Without diversity, construction will never truly modernise

Vicky Savage is group director, development and sales, at L&Q

What do you think of when you think of the construction industry? Despite progress in recent years, for many the typical construction worker will still be an older, white male, and the average site a harsh environment fraught with safety hazards and long hours.

In 2016, the Mark Farmer Modernise or die report identified poor industry image as one of several deep-seated challenges facing construction, deterring the next generation of workers from entering the sector.

I want to focus on one aspect of that – the ‘boys’ club’ image. While we’ve made progress, women still represent about 14% of the UK’s construction workforce, despite comprising 37% of new entrants from higher education. There is a huge pool of talent that we aren’t reaching.

Last year, 175,000 people left the construction industry. The number of non-UK born workers fell from 305,000 to 280,000 between 2019 and 2020. Unless we appeal to the broadest range of talent, we will be sleepwalking into a skills crisis.

But it will also help us to do better. Diverse companies are open to new ways of thinking. According to McKinsey, companies with more female leaders outperform those dominated by men. Many of the women I know are excellent negotiators who are skilled at seeking win-win outcomes.

Two positive trends

There are grounds for optimism. I’m responsible for running L&Q’s Development and Sales division, and when I look at our 32,000-home pipeline, I see two trends that offer opportunities to realise an overdue culture change.

Firstly, the industry is modernising away from traditional build methods and towards off-site manufacturing in factory settings. L&Q is fast becoming a sector leader for modern methods of construction (MMC), using new approaches across our pipeline, including through the Advanced Industrialised Methods for the Construction of Homes (AIMCH) project.

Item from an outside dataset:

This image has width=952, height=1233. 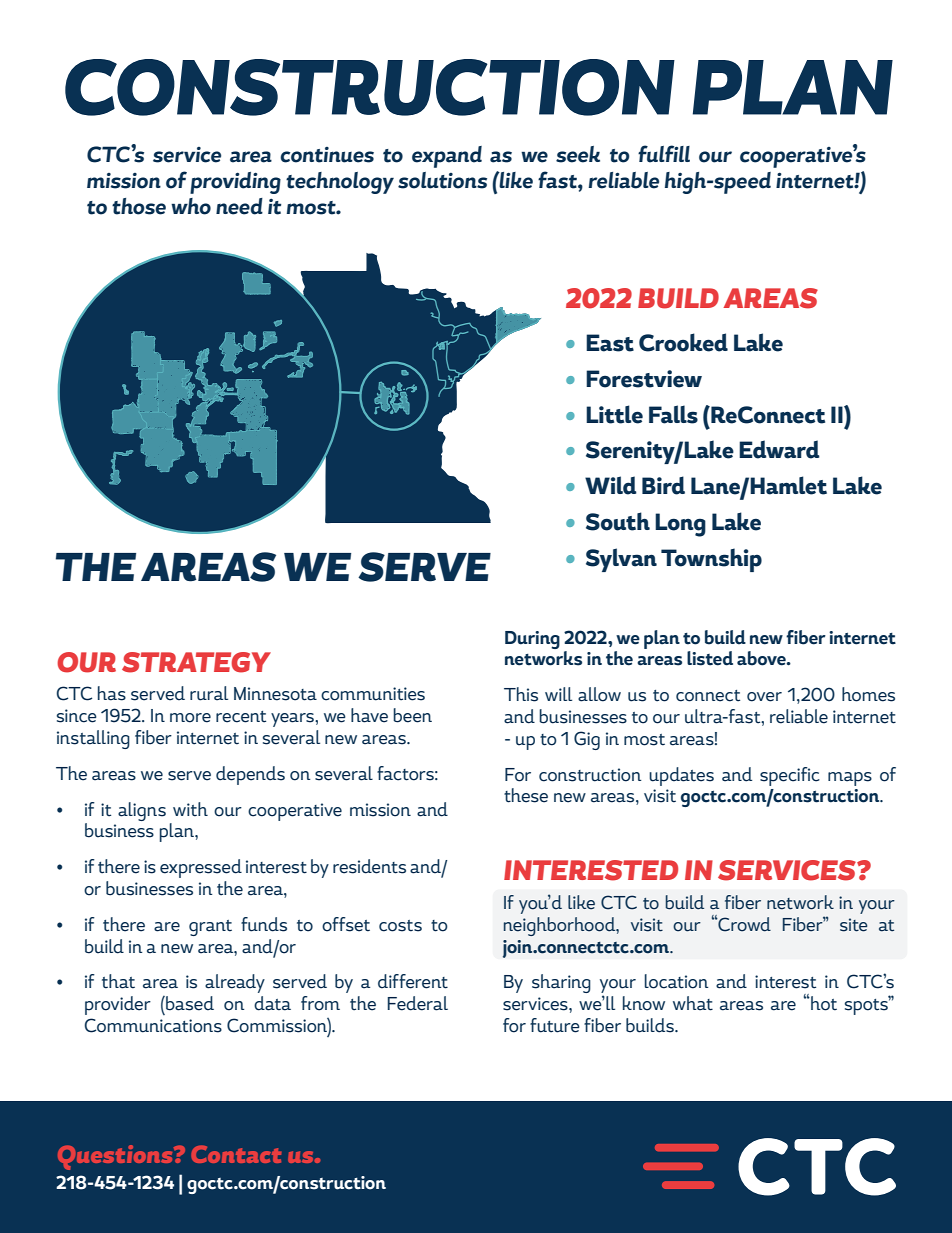 I want to click on During, so click(x=532, y=640).
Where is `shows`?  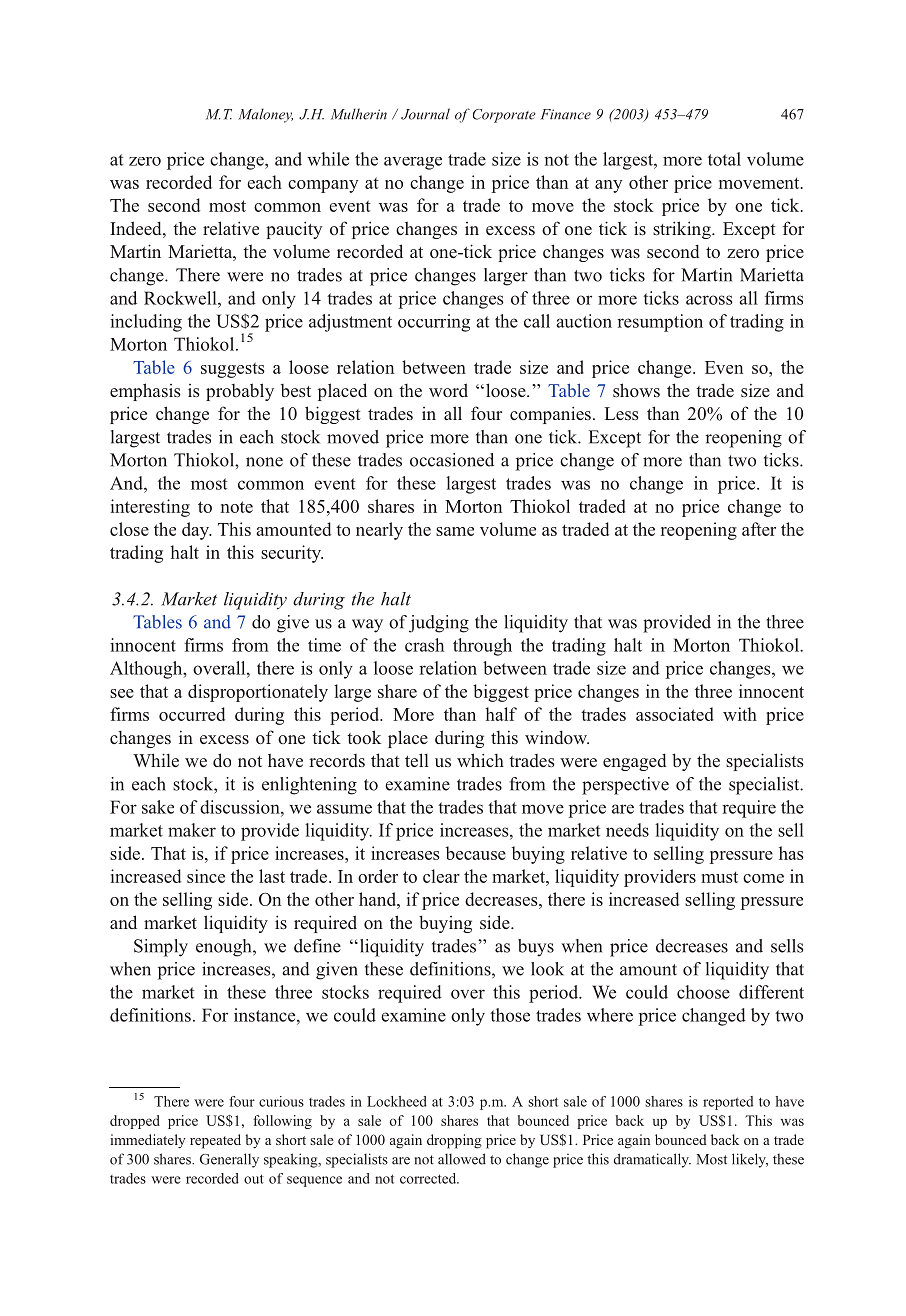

This £6.5m Innovate UK-funded research and development initiative is a collaboration between L&Q, Stewart Milne Group, Barratts, the Manufacturing Technology Centre, the Construction Scotland Innovation Centre and Forster Roofing Services. For the last three years, it has been researching and trialling offsite solutions to meet housebuilding demands on live housing projects across the UK.

“Our sites must be inclusive environments with a zero-tolerance approach to discrimination”

Secondly, our sites are changing and becoming more inclusive, safer, welfare-focused environments. There will always be a place for manual labour, but new career pathways are being created. The factory environment has a science lab feel to it, challenging the stereotypes of what construction looks like. This will appeal to a diverse range of applicants.

We are seeing more site leaders entering from graduate programmes. The next generation understand diversity and will inject fresh ideas into our industry. L&Q has 20 apprentices and graduates from a range of backgrounds, and we’re looking at how we can increase that number. But this needs to go beyond hiring.

A report last year found that more than four in ten women and non-binary tradespeople in construction had left or were considering leaving the trades, with harassment cited as a key factor.

Our sites must be inclusive environments with a zero-tolerance approach to discrimination. We push to enrol female apprentices and graduates through Women in Construction events, and we give our female site staff a female mentor based elsewhere in the business for support and career guidance. Our apprentices and graduates are treated as part of the operating team, with opportunities to visit sites, supply-chain factories and internal departments. There must be a clear path to progression.

Those of us in senior positions have a responsibility to act as role models and lead change from the front. At L&Q, our chief executive, development committee chair, half of my divisional leadership team and myself are female, so it can be done.

A critical juncture

The industry is at a critical juncture; the long-term problems of the skills shortage are starting to bite, and a modernised sector is gearing up to major challenges around supply, quality and sustainability.

This is an exciting time to join construction. There is nothing more rewarding than building beautiful homes that will change people’s lives. Promotion is based on ability and attitude, not your background, and you will pick up highly transferable skills.

But, to achieve our ambitions, we must invest in new talent, while fostering inclusive working environments where all of our staff can truly thrive. Diversity means everyone flourishing.

So, if you have the ambition and the drive, but the industry’s image problem is putting you off, my message to you is simple: whoever you are, and wherever you’re from, there is a place for you in construction. Come and be a part of the change reshaping the sector.